En un artículo publicado en la revista PeerJ, los paleontólogos informan que encontraron un diente de tiburón incrustado en una vértebra cervical de 80 millones de años de antigüedad que perteneció al gran reptil volador llamado Pteranodon.

En la imagen superior se muestra una reconstrucción de la vida de un tiburón Cretoxyrhina de 8,2 pies (2,5 m) de largo, mordiendo el cuello de un Pteranodon de 16,4 pies (5 m). El comportamiento depredador de esta escena es especulativo con respecto a los datos ofrecidos por el espécimen de 80 millones de años, pero refleja el hecho de que el tiburón Cretoxyrhina generalmente se considera una especie depredadora y pone de manifiesto la gran ventaja de peso del tiburón contra el reptil volador Pterosaurio.

En la época del Cretácico Tardío, América del Norte estaba dividida por un gigantesco canal de agua llamado Mar interior occidental. Era una región biológicamente prolífica desde el Golfo de México hasta Canadá.

Aquí se encuentran algunos de los mejores fósiles del mundo de esta época, incluida la región de Kansas Chalk de Smoky Hill, donde se encontró el fósil recién descrito.

El espécimen se excavó en la década de 1960 y se guardó en el Museo de Historia Natural del Condado de Los Ángeles antes de que el Dr. Michael Habib de la Universidad del Sur de California y sus colegas lo sacaran para una serie de estudios.

Los científicos estaban intrigados por el diente de tiburón incrustado debido a que, de los más de 1,100 especímenes de Pteranodon encontrados, solo siete (o menos del 1%) muestran evidencia de interacción entre presa y depredador.



En la imagen superior se muestra el esqueleto en exhibición en el Museo de Historia Natural del Condado de Los Ángeles, con una sección resaltada de las vértebras que se muestra a continuación; (B) primer plano de la serie vertebral y diente de tiburón (indicado por una flecha). Se indican las vértebras cervicales III-VII. La barra de escala es de 50 mm; este es un valor aproximado basado en las mediciones publicadas de las vértebras.

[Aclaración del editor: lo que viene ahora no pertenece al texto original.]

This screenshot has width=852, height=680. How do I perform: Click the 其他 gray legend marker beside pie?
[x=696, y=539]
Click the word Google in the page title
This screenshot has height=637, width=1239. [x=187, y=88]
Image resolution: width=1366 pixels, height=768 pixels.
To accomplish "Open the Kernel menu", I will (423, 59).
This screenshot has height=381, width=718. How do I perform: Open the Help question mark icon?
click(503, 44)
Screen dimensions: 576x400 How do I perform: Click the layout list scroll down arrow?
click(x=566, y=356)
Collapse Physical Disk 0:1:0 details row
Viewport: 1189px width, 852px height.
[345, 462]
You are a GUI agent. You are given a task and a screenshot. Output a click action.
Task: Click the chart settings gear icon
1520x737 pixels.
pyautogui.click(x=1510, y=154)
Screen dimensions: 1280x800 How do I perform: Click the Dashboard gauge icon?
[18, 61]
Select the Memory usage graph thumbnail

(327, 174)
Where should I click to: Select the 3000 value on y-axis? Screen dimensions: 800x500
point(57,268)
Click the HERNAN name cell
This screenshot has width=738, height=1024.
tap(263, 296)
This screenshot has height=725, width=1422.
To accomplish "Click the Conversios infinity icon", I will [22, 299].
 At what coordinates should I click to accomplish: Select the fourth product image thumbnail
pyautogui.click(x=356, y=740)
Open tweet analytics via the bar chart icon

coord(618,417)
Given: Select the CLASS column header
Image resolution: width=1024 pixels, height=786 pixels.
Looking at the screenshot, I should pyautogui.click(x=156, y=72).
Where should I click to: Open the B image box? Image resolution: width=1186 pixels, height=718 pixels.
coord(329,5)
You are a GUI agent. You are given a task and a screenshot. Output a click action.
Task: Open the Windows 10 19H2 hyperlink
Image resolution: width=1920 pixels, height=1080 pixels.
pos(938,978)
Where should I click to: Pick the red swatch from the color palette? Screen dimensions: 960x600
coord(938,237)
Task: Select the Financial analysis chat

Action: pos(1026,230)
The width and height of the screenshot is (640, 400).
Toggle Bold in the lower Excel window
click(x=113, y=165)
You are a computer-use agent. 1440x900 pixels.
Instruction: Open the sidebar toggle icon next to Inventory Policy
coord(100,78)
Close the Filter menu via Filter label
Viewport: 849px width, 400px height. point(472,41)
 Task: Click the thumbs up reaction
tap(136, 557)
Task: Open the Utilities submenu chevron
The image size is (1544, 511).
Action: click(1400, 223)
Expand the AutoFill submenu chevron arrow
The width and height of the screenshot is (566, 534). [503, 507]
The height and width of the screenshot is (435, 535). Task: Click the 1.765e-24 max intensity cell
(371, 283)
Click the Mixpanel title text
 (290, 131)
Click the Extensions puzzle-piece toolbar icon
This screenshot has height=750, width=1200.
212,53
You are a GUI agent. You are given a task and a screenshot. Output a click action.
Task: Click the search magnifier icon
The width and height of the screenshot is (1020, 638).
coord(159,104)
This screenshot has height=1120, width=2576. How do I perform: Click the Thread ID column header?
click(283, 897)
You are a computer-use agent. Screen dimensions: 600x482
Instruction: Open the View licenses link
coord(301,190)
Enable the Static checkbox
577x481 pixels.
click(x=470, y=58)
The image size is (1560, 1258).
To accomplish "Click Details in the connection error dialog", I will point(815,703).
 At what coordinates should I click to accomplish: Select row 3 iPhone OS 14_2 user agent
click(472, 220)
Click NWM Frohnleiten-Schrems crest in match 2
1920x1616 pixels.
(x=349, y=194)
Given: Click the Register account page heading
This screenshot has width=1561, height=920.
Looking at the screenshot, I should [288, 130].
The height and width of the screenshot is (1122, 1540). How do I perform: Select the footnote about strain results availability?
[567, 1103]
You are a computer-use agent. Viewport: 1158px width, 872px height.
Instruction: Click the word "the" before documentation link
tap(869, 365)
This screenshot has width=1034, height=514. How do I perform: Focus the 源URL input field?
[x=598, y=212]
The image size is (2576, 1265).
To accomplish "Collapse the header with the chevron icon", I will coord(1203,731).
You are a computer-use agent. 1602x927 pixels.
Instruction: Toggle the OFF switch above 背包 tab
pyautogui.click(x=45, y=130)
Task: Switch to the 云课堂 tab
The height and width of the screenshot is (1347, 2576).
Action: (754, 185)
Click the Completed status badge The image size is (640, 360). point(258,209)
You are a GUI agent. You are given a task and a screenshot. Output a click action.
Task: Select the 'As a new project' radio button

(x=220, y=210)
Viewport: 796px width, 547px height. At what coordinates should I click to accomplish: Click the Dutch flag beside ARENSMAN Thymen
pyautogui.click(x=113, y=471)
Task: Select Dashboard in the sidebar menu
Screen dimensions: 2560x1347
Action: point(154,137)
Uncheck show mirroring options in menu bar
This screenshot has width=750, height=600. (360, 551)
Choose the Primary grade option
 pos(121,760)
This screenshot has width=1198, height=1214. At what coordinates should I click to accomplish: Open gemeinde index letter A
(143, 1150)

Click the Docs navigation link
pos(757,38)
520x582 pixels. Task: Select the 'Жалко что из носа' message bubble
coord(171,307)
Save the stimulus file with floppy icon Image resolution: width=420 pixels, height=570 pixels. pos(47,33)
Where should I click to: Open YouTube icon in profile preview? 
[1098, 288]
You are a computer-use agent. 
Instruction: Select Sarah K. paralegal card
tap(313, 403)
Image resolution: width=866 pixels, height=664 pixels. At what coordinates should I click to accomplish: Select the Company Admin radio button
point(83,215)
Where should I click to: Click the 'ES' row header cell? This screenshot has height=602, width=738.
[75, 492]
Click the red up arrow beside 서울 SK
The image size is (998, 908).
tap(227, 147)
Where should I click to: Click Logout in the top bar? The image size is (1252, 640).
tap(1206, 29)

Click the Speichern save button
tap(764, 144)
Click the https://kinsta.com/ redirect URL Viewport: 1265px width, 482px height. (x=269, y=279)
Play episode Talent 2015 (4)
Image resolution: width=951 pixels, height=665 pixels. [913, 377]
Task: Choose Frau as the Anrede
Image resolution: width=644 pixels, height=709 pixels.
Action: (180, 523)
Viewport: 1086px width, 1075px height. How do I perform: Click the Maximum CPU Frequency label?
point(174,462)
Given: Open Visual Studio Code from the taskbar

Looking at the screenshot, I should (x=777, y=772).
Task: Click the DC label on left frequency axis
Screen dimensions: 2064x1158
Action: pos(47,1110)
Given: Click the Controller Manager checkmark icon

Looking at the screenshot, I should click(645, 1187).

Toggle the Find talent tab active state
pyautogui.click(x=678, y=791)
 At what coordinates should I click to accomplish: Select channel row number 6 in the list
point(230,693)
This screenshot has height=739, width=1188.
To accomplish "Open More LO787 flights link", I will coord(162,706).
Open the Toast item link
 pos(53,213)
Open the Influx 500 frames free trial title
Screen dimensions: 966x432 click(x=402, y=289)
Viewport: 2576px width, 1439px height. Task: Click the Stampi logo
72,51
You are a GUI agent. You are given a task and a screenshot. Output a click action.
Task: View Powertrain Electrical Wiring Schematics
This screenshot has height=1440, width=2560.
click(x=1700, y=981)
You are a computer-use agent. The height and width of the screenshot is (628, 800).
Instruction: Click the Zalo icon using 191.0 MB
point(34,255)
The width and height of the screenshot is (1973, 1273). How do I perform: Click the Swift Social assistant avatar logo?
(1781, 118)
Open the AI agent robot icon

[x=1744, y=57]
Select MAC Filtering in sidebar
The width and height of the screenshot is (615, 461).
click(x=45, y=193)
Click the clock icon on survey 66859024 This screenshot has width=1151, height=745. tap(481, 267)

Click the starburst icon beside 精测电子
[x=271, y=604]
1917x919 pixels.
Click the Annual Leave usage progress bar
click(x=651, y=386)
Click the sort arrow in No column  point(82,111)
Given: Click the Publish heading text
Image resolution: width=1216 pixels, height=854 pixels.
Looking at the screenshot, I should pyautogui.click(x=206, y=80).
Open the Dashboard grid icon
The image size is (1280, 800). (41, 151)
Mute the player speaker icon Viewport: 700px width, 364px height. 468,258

Los Pteranodon eran maestros del cielo. Estos gigantescos reptiles voladores abundaban cuando los dinosaurios caminaban por la Tierra.

Portaron un cráneo de cresta conspicua, tenían una envergadura de 18 pies (5,5 m) y pesaban alrededor de 100 libras (45 kg). Podían viajar largas distancias, aterrizar y despegar en el agua y les gustaba cazar peces.

Pero los océanos cretáceos eran un lugar peligroso para todos los animales. Bajo las olas se escondían grandes reptiles carnívoros y tiburones.

Pero, ¿qué monstruo marino podría tener la fuerza suficiente como para atacar a un reptil volador prehistórico tan aterrador como el Pteranodon? ¿Como paso? ¿Y por qué estaba intacto el hueso del cuello?

Primero, los paleontólogos tuvieron que descartar que el diente de tiburón, de aproximadamente 1 pulgada (2,5 cm) de largo, no se incrustara de manera aleatoria a la vértebra de este Pteranodon; es decir, cabía la posibilidad de que tal vez ambos habían sido depositados en un cementerio prehistórico al mismo tiempo.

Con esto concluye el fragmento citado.